• Problem to work on: Copy out all of the data that follows, exactly as it appears.

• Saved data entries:
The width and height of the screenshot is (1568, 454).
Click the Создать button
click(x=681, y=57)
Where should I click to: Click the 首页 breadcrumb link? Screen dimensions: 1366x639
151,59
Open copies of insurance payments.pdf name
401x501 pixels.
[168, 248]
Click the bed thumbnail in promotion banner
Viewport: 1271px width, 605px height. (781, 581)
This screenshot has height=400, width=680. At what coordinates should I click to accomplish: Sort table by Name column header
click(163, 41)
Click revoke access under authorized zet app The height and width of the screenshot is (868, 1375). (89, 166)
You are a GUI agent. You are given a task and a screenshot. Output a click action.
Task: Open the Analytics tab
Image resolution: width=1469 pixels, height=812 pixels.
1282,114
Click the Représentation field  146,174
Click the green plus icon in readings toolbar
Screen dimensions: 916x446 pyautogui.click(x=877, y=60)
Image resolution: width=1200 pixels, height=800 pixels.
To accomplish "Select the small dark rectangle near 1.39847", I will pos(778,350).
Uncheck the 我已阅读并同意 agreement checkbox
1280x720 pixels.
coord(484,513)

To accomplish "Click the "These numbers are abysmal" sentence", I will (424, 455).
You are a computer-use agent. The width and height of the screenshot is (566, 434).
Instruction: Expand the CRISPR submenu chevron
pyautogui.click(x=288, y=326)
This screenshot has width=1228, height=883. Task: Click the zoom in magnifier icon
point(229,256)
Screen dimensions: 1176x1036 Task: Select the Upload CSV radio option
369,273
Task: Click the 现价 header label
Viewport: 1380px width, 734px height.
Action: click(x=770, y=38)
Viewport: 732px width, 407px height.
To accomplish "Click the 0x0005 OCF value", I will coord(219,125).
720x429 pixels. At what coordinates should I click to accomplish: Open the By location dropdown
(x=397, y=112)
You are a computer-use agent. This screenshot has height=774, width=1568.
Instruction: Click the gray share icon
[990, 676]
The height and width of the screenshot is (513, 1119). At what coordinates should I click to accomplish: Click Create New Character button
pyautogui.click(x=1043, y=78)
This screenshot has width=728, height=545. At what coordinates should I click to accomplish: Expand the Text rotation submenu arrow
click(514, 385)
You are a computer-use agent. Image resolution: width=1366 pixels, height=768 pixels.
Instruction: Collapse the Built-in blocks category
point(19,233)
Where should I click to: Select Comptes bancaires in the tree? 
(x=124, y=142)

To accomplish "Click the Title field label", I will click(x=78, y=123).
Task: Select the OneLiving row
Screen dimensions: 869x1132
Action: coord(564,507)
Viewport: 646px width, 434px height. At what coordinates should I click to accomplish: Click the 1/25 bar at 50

• Exercise response:
The width and height of the screenshot is (1568, 454).
Click the Создать button
click(x=681, y=57)
Where should I click to: Click the 首页 breadcrumb link? Screen dimensions: 1366x639
151,59
Open copies of insurance payments.pdf name
401x501 pixels.
[168, 248]
Click the bed thumbnail in promotion banner
Viewport: 1271px width, 605px height. (781, 581)
This screenshot has height=400, width=680. At what coordinates should I click to accomplish: Sort table by Name column header
click(163, 41)
Click revoke access under authorized zet app The height and width of the screenshot is (868, 1375). (89, 166)
You are a GUI agent. You are given a task and a screenshot. Output a click action.
Task: Open the Analytics tab
Image resolution: width=1469 pixels, height=812 pixels.
1282,114
Click the Représentation field  146,174
Click the green plus icon in readings toolbar
Screen dimensions: 916x446 pyautogui.click(x=877, y=60)
Image resolution: width=1200 pixels, height=800 pixels.
To accomplish "Select the small dark rectangle near 1.39847", I will pos(778,350).
Uncheck the 我已阅读并同意 agreement checkbox
1280x720 pixels.
coord(484,513)

To accomplish "Click the "These numbers are abysmal" sentence", I will (424, 455).
You are a computer-use agent. The width and height of the screenshot is (566, 434).
Instruction: Expand the CRISPR submenu chevron
pyautogui.click(x=288, y=326)
This screenshot has width=1228, height=883. Task: Click the zoom in magnifier icon
point(229,256)
Screen dimensions: 1176x1036 Task: Select the Upload CSV radio option
369,273
Task: Click the 现价 header label
Viewport: 1380px width, 734px height.
Action: click(x=770, y=38)
Viewport: 732px width, 407px height.
To accomplish "Click the 0x0005 OCF value", I will coord(219,125).
720x429 pixels. At what coordinates should I click to accomplish: Open the By location dropdown
(x=397, y=112)
You are a computer-use agent. This screenshot has height=774, width=1568.
Instruction: Click the gray share icon
[990, 676]
The height and width of the screenshot is (513, 1119). At what coordinates should I click to accomplish: Click Create New Character button
pyautogui.click(x=1043, y=78)
This screenshot has width=728, height=545. At what coordinates should I click to accomplish: Expand the Text rotation submenu arrow
click(514, 385)
You are a computer-use agent. Image resolution: width=1366 pixels, height=768 pixels.
Instruction: Collapse the Built-in blocks category
point(19,233)
Where should I click to: Select Comptes bancaires in the tree? 
(x=124, y=142)

To accomplish "Click the Title field label", I will click(x=78, y=123).
Task: Select the OneLiving row
Screen dimensions: 869x1132
Action: coord(564,507)
Viewport: 646px width, 434px height. At what coordinates should I click to accomplish: Click the 1/25 bar at 50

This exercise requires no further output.